# problème avec Mail



## pi-xi (7 Septembre 2007)

Bonjour,

j'ai configuré 2 adresses sur le logiciel de messagerie livré avec l'iMac alu, Mail :
- une chez free (j'ai rentré login, mot de passe, pop et smtp)
- l'autre chez .mac (j'ai rentré le mot de passe, tout le reste il s'en est chargé lui-même)

ça a marché pendant près d'1 semaine

mais hier soir l'application Mail sautillait et me demandait mon mot de passe : je le rentrais et ça ne fonctionnait pas.
En allant sur le net (.mac) le même login et le même mot de passe me faisait correctement accéder à ma bal, donc ça ne venait pas du mot de passe.
(j'ai changé de mot de passe hier, et tout reconfiguré mais ça ne marchait pas)
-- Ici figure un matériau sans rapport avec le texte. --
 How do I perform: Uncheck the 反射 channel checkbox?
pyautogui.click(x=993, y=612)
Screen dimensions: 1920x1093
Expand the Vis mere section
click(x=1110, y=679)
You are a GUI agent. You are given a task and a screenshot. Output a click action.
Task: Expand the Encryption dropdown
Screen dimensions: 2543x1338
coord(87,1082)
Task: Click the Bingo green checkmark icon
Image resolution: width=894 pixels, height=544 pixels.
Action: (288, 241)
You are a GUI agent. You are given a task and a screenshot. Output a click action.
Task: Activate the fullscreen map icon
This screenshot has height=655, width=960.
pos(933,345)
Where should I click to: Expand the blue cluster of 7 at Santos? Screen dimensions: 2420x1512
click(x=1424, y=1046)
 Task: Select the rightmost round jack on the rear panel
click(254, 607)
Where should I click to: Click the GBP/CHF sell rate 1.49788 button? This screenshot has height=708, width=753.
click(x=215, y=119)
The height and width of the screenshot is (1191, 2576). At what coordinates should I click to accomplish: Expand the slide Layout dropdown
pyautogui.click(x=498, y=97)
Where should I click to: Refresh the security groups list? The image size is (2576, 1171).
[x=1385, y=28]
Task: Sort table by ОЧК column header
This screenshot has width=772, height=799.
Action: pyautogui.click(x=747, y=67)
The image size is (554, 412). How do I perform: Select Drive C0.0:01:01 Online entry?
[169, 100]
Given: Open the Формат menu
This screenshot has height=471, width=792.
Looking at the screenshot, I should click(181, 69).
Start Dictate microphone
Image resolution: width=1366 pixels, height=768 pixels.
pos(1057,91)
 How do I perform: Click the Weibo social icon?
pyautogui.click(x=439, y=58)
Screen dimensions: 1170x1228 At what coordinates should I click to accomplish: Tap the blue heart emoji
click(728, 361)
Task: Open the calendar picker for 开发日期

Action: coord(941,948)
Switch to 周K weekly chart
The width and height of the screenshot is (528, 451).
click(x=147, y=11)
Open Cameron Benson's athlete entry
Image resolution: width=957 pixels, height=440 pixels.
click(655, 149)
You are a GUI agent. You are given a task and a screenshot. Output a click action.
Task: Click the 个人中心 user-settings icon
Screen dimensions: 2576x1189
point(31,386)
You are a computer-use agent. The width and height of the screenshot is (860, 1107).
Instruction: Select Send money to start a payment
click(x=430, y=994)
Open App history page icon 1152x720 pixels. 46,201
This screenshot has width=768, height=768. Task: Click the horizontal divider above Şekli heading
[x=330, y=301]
je me reconnecte ce soir : tout marche pendant 1 heure environ (il releve les messages sur free et sur .ma toutes les minutes)
... et puis rebelotte l'application sautille et il me demande le mot de passe de .mac

là je mets annuler... et il fonctionne correctement ! je raffraichis les bal free et .mac : tout fonctionne

qq minutes après : rebelotte il me demande le mot de passe
je fais à nouveau annuler et il fonctionne correctement maintenant




ma question  
il va me demander mon mot de passe pendant encore longtemps ???


----------



## pi-xi (7 Septembre 2007)

il vient de recommencer :

Taper le mot de passe du compte "mon compte .Mac"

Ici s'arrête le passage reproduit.